# SS112 CHROME



## sprintertech (Nov 22, 2009)

the chrome is flaking around the bead and the tire cant seal (without help).....:aargh4:

i know ive heard this before.....but how many of you guys have had problems with the ss12 chrome wheels


----------



## Brute650i (Dec 17, 2008)

Don't they have lifetime warrenty? Call ITP and see what they will do for you


----------



## sprintertech (Nov 22, 2009)

Brute650i said:


> Don't they have lifetime warrenty? Call ITP and see what they will do for you



sent an email but they say 1yr on chrome.....lifetime on structural


----------



## Brute650i (Dec 17, 2008)

Ahh that's good to know wish I could help more. Maybe someone else can help you put


----------



## jmeier1981 (Aug 10, 2009)

Yeah they only claim a 12month finish warranty, that also includes the black and machined models


----------



## sprintertech (Nov 22, 2009)

well just for the record they didnt even respond......


----------



## bruiser quad (Nov 6, 2009)

could you dremel or grind down the surface of the beads....


----------



## NMKawierider (Apr 11, 2009)

How about some bead sealer? Worked for me on some other rims I had.

GOAL —
Continue the forum thread about flaking chrome on SS112 wheels with the next few posts after the bead sealer suggestion.

EXTRACTED DATA —

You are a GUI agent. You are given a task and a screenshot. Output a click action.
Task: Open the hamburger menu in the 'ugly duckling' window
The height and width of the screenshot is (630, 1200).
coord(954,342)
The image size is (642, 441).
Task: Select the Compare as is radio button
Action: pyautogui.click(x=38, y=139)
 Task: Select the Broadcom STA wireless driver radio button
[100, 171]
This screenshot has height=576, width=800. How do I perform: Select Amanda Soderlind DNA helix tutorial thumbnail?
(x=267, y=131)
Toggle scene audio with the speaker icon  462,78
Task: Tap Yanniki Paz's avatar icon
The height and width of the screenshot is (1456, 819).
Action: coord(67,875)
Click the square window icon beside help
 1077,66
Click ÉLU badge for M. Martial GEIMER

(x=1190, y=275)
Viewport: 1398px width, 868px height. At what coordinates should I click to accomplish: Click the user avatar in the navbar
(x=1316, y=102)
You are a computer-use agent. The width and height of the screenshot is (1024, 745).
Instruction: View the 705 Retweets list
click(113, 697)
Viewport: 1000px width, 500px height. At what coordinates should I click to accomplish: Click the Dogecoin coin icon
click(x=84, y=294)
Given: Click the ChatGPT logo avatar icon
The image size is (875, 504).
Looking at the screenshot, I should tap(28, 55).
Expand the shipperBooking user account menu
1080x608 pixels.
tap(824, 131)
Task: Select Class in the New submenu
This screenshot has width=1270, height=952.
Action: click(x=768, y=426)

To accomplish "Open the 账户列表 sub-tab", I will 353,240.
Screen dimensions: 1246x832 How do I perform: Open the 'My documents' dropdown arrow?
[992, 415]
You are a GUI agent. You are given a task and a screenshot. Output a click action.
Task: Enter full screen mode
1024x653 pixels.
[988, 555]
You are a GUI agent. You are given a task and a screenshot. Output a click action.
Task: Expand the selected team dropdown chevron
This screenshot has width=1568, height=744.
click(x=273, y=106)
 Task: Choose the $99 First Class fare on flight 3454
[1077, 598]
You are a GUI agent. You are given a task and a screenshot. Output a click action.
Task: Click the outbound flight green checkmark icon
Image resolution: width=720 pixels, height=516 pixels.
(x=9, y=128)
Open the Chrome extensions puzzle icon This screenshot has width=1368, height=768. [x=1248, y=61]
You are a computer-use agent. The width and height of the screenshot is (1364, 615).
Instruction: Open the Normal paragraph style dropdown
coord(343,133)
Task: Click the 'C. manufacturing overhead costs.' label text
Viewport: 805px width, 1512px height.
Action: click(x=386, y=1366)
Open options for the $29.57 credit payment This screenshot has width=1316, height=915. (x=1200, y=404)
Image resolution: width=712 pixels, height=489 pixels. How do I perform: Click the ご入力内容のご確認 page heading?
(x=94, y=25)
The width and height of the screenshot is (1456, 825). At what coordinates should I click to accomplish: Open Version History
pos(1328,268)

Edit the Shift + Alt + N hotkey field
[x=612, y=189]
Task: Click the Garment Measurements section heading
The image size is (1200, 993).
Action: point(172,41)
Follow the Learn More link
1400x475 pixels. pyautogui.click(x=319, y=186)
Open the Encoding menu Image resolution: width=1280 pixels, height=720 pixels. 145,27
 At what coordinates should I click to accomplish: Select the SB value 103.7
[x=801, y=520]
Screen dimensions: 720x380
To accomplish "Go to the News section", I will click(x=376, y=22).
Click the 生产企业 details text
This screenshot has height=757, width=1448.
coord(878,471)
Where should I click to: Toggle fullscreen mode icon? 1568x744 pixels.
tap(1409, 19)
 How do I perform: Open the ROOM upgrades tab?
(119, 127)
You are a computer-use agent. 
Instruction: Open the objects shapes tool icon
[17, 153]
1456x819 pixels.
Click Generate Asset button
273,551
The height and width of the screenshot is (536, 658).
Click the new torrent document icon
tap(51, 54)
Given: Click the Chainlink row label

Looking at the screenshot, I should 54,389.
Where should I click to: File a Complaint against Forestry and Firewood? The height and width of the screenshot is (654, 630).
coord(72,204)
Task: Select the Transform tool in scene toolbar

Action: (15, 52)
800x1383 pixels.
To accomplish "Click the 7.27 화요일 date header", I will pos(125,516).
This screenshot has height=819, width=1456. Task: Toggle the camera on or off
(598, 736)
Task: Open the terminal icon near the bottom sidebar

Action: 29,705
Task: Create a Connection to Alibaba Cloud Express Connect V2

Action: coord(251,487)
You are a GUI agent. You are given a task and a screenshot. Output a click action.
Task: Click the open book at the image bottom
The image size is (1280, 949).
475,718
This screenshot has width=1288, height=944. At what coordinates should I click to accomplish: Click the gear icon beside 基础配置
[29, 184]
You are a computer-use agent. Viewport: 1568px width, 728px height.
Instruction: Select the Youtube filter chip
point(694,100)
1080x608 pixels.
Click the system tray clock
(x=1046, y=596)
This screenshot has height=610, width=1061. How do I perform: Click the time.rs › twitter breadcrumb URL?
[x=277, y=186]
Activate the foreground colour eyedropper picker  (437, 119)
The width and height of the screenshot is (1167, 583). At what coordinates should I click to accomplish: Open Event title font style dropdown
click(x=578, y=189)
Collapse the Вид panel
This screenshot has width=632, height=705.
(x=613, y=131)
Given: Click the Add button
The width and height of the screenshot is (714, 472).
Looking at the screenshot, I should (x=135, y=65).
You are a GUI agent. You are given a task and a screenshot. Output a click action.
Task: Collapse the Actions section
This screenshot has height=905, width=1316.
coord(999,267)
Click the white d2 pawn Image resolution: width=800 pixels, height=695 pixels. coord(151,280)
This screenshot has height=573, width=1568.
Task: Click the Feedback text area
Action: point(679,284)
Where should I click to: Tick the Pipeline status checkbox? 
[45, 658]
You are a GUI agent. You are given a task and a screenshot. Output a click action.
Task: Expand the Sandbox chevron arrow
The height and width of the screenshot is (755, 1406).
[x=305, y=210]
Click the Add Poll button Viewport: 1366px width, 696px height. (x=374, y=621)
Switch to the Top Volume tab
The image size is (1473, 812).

WRITTEN ANSWER —
----------



## sprintertech (Nov 22, 2009)

yep....i got the tire to seal...but its just a matter of time before the chrome peeling works its way to the outside....


----------



## Butch (Aug 29, 2009)

nmkawierider said:


> How about some bead sealer? Worked for me on some other rims I had.


 Yea, I use bead seal with a similar problem with my H2 wheels and fixed mine.


----------



## Joshua99ta (Mar 10, 2010)

yeah unforturnately they dont take a whole lot of abuse... we @ copiah creek a good bit and the rocks/sand definately put a beating on the chrome finish!


----------



## bruteman (Dec 29, 2008)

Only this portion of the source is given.